Я спросил, не являлся ли к ним Йилдирим Баязид после того, как потерпел от меня поражение и бежал. Все ответили, что не видали его с тех пор как он отправился на битву. Я спросил, где его казна. Мне ответили, что Йилдирим Баязид перенес ее в Антакию.
Я сказал: «Шестьдесят тысяч воинов Йилдирима Баязида находятся у нас в плену, они нуждаются в пище. Я их не могу кормить, заботу об их питании должен взять на себя Йилдирим Баязид. Поскольку он находится в бегах, а вы, его подданные, принимавшие участие в управлении его государством и имели от этого свое состояние, поэтому, вы должны взять эту задачу на себя». Городская знать заверила, что она подчинится и выполнит то указание.
Вступив в город, я остановился во дворце, который был до того резиденцией Йилдирима Баязида, при этом выяснилось, семью свою он также перевез в Антакию.

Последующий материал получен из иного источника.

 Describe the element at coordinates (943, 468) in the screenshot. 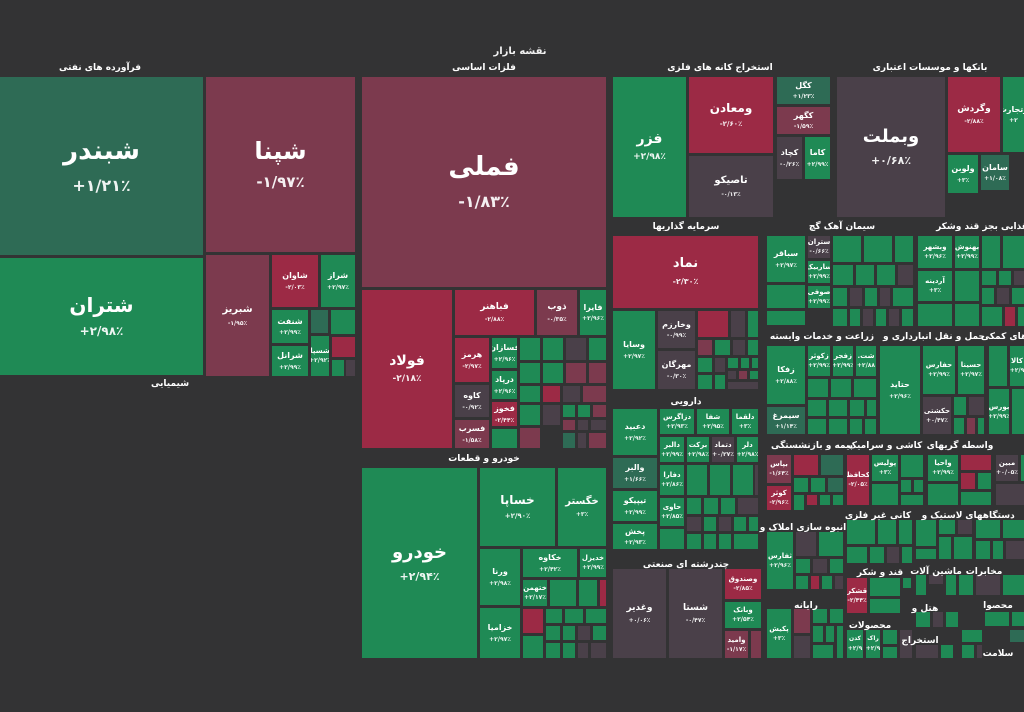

В тот день состоялось собрание представителей знати города Кейсарие, на котором было решено, что военачальники могут, если в состоянии, выплатить выкуп и получить свободу, а питание пленных воинов должно оплачиваться главным муставфи (счетоводом) Рума. Главный муставфи — это должностное лицо, под руководством которого другие муставфи, назначенные в провинциях, собирают налоги. Я согласился с таким решением, в тот же день главный муставфи явился ко мне, я потребовал от него отчета о состоянии налогового обложения в стране Рум. Он ответил, что предоставит мне такой отчет на следующий день, из него будет ясно, какая часть налогов уже собрана, а какую сумму еще предстоит собрать.
Главный муставфи хорошо понимая, что его жизнь зависит от честно исполненного им долга, принес свой отчет о налогах и стало ясно, что в казне имеется пол-курура баязиди
На следующий день был схвачен Йилдирим Баязид, весть об этом мне срочно передали через гонца, ибо в той части Рума, которую мы только-только завоевали, еще не была создана голубиная почта.